Note: The order of the columns in ORDER BY is important! The query written as it is above will first sort by salary descendingly and then by the last name ascendingly. If you wrote ORDER BY last_name ASC, salary DESC , it would sort by last name first and then by salary in descending order.
first_name | last_name | salary |
---|---|---|
Tom | Page | 5,974.41 |
Victoria | Pollock | 4,789.53 |
Claudia | Conte | 4,714.12 |
Luca | Pavarotti | 4,123.45 |
Walter | Deer | 3,547.25 |
Paul | Garrix | 3,547.25 |
Lucy | Patterson | 3,547.25 |
Matthias | Johnson | 3,009.41 |
Stephanie | Marx | 2,894.51 |
Astrid | Fox | 2,845.56 |
The output is ordered by salary. When the salary is the same (green rows), the data is ordered alphabetically by last name.
This example will again demonstrate how to filter output using WHERE. It will be a bit more advanced this time, as we’ll use a logical operator. In SQL, logical operators allow you to test if the filtering condition is true or not. They also allow you to set multiple conditions.
The three basic logical operators in SQL are AND, OR, and NOT. In the query below, we’ll use OR to get salaries below 3,000 or above 5,000.
SELECT first_name, last_name, salary FROM employees WHERE salary > 5000 OR salary < 3000;
We use this query to select the employee’s first name, last name, and salary from the table employees .
However, we want to show only those employees whose salaries are either above $5,000 or below $3,000. We do that by using the logical operator OR and the comparison operators in WHERE .
We write the first condition in WHERE , where we reference the salary column and set the condition that the values must be above 5,000. Then we use the OR operator, followed by the second condition. The second condition again references the salary column and uses the ‘less than’ operator to return the values below 3,000.

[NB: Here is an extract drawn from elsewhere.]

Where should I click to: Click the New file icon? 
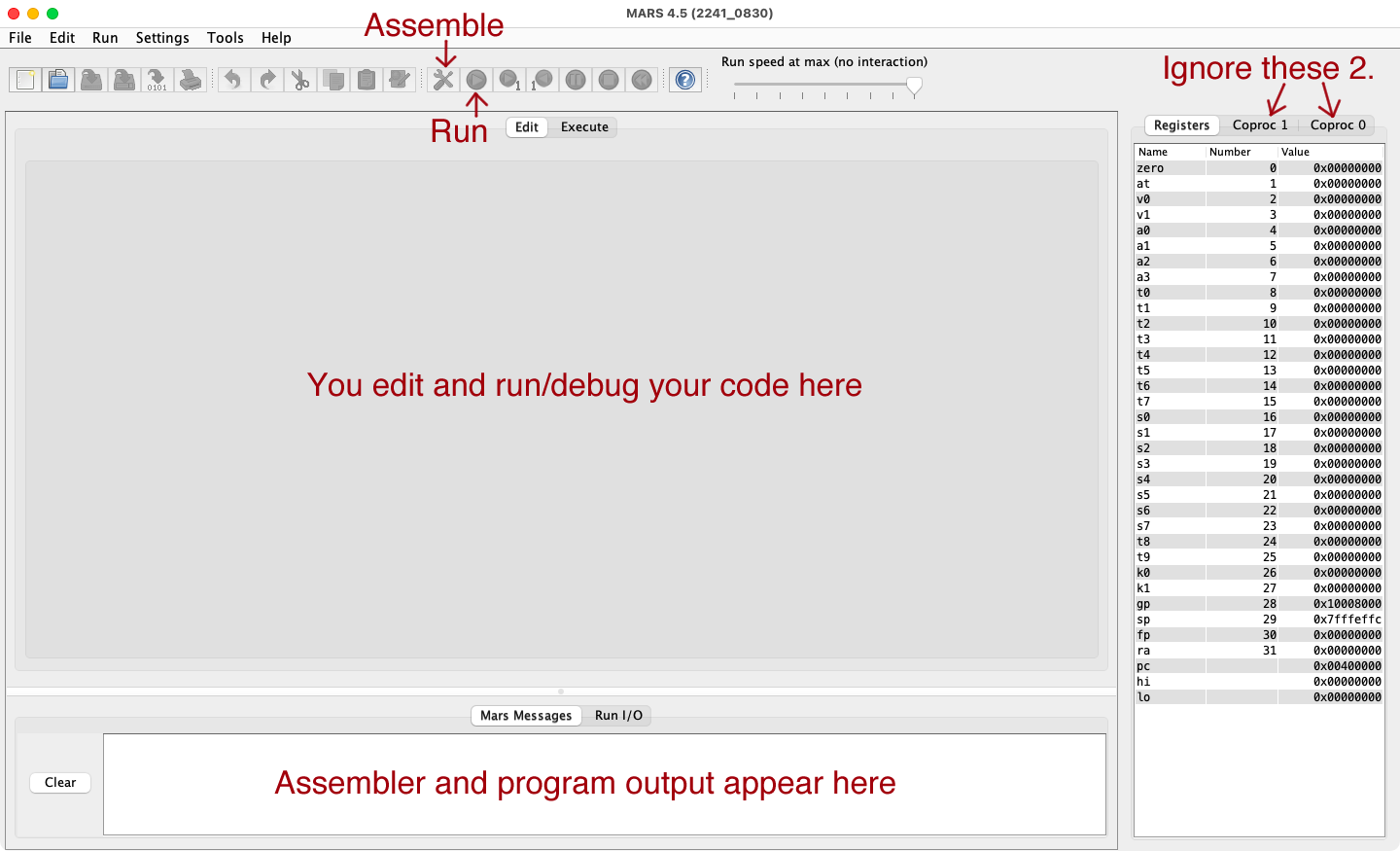(25, 80)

first_name | last_name | salary |
---|---|---|
Astrid | Fox | 2,845.56 |
Tom | Page | 5,974.41 |
Stephanie | Marx | 2,894.51 |
The query returns only three employees and their salaries, as they are the only ones that satisfy the conditions.

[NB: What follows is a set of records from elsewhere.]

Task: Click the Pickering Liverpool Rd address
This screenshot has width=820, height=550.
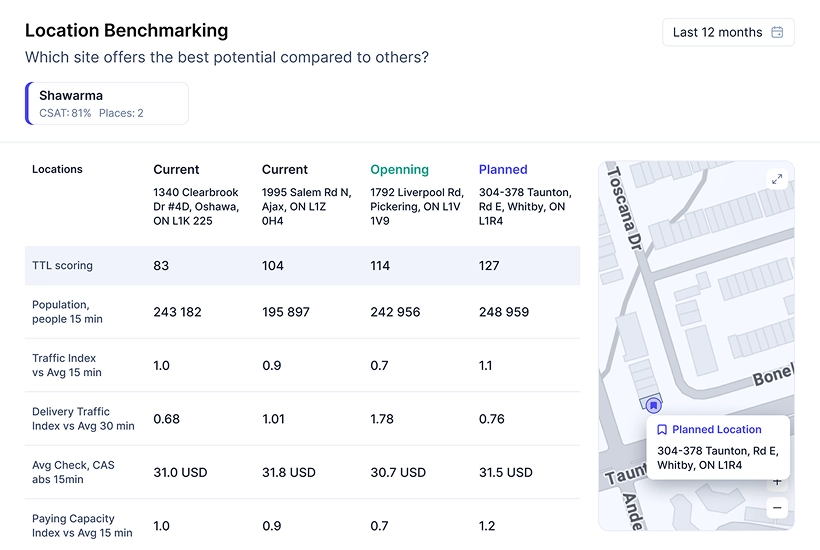Action: point(416,206)
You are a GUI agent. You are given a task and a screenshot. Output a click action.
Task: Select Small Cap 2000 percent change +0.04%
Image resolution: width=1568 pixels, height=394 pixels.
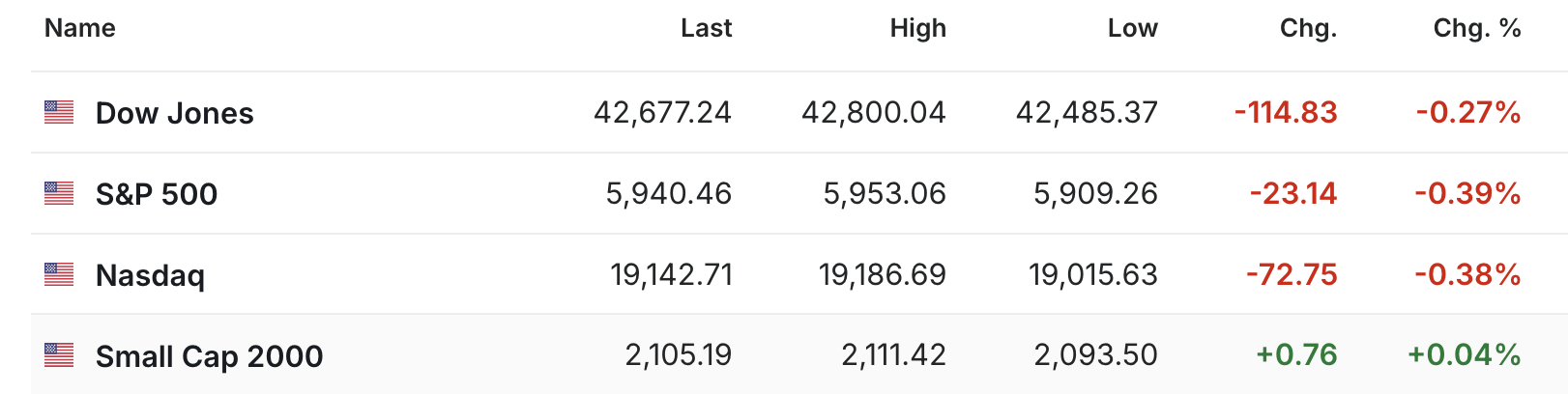(x=1464, y=356)
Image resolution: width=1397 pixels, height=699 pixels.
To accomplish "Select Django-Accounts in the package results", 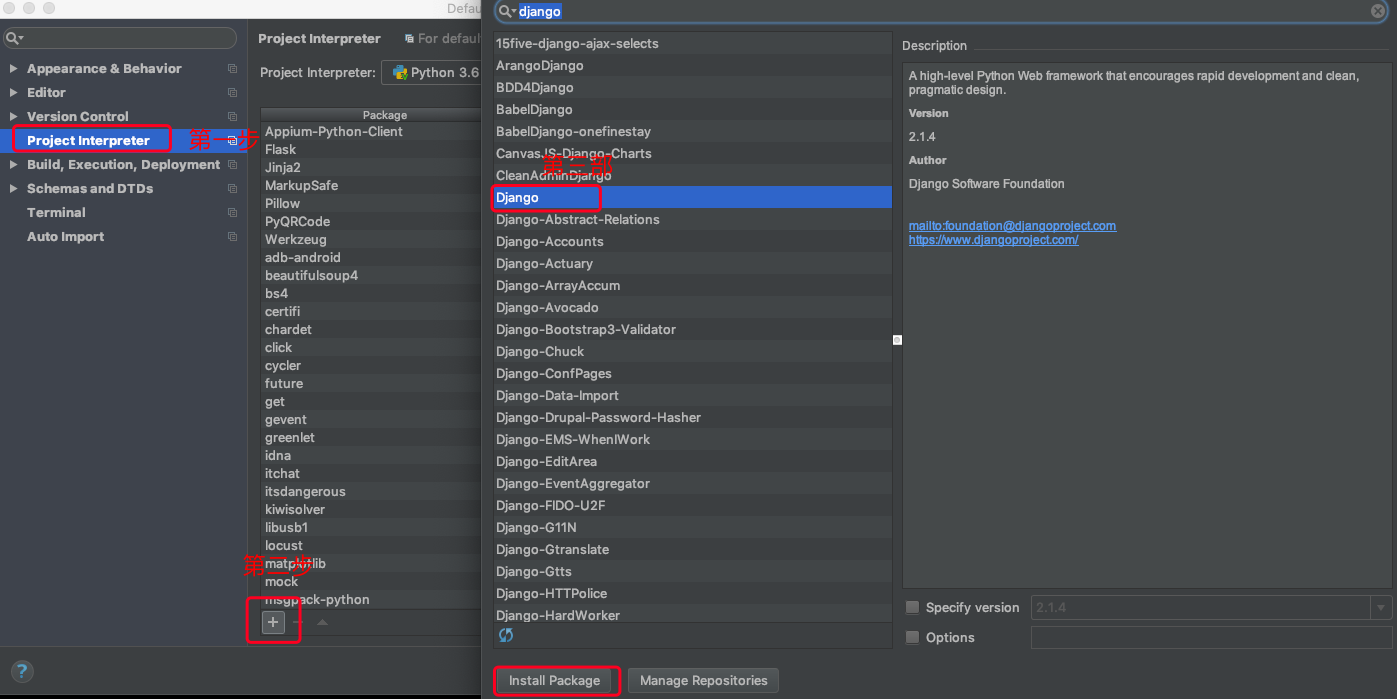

In this example, we’ll show how you can perform simple mathematical operations on the table’s columns.
We’ll use one of SQL’s arithmetic operators.
Arithmetic Operator | Description |
---|---|
+ | Addition |
- | Subtraction |
* | Multiplication |
/ | Division |
% | Modulo, i.e. returns the remainder of the integer division. |
SELECT employee_id, q1_2022 + q2_2022 AS h1_2022 FROM quarterly_sales;
In the above query, we want to find the sales in the first half of 2022 for each employee.

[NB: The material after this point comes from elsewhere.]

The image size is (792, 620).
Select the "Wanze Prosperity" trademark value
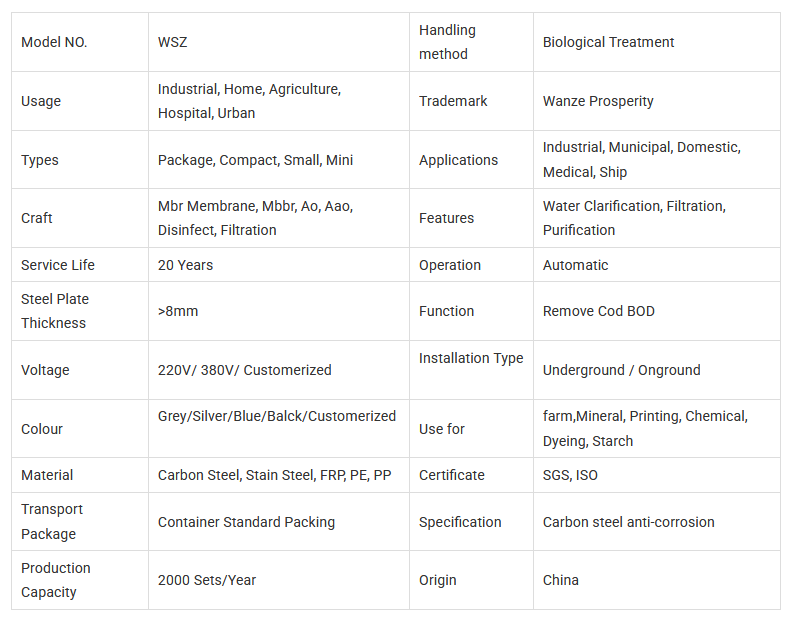598,101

We do it by first selecting the column employee_id from the table quarterly_sales .
Then we select the column q1_2022 and use the addition arithmetic operator to add the q2_2022 column. We also give this new calculated column an alias of h1_2022 using the AS keyword.
employee_id | h1_2022 |
---|---|
8 | 18,260.66 |
4 | 18,264.04 |
10 | 2,817.18 |
1 | 17,181.20 |
3 | 37,558.82 |
2 | 10,092.45 |
7 | 33,695.03 |
6 | 11,240.08 |
5 | 13,905.29 |
9 | 8,586.86 |
The output shows all the employees’ IDs and their respective sales in the first half of 2022.
This query uses the aggregate function SUM() with GROUP BY. In SQL, aggregate functions work on groups of data; for example, SUM(sales) shows the total of all the values in the sales column. It’s useful to know about this function when you want to put data into groups and show the total for each group.
SELECT department, SUM(salary) AS total_salaries FROM employees GROUP BY department;
The purpose of the above query is to find the total salary amount for each department. This is achieved in the following way.
First, select the column department from the table employees . Then, use the SUM() function. As we want to add the salary values, we specify the column salary in the function. Also, we give this calculated column the alias total_salaries .
Finally, the output is grouped by the column department.
Note: Any non-aggregated column appearing in SELECT must also appear in GROUP BY. But this is logical – the whole purpose is to group data by department, so of course we’ll put it in GROUP BY .
department | total_salaries |
---|---|
Corporate | 21,919.82 |
Private Individuals | 17,072.92 |
The output shows all the departments and the sum of total monthly salary costs by department.
Here’s another basic SQL query that uses an aggregate function. This time, it’s COUNT() . You can use it if you want to group data and show the number of occurrences in each group.
SELECT department, COUNT(*) AS employees_by_department FROM employees GROUP BY department;
We want to show the number of employees by department.
Select the department from the table employees . Then, use the COUNT() aggregate function. In this case, we use the COUNT(*) version, which counts all the rows. We give the column the alias employees_by_department .
As a final step, we group the output by the department.
Note: COUNT(*) counts all the rows, including those with the NULL values. If you don’t want to include the possible NULL values in your output, use the COUNT(column_name) version of the function. We can use COUNT(*) here because we know no NULL values are in the table.
department | employees_by_department |
---|---|
Corporate | 5 |
Private Individuals | 5 |
There are two departments, each with five employees.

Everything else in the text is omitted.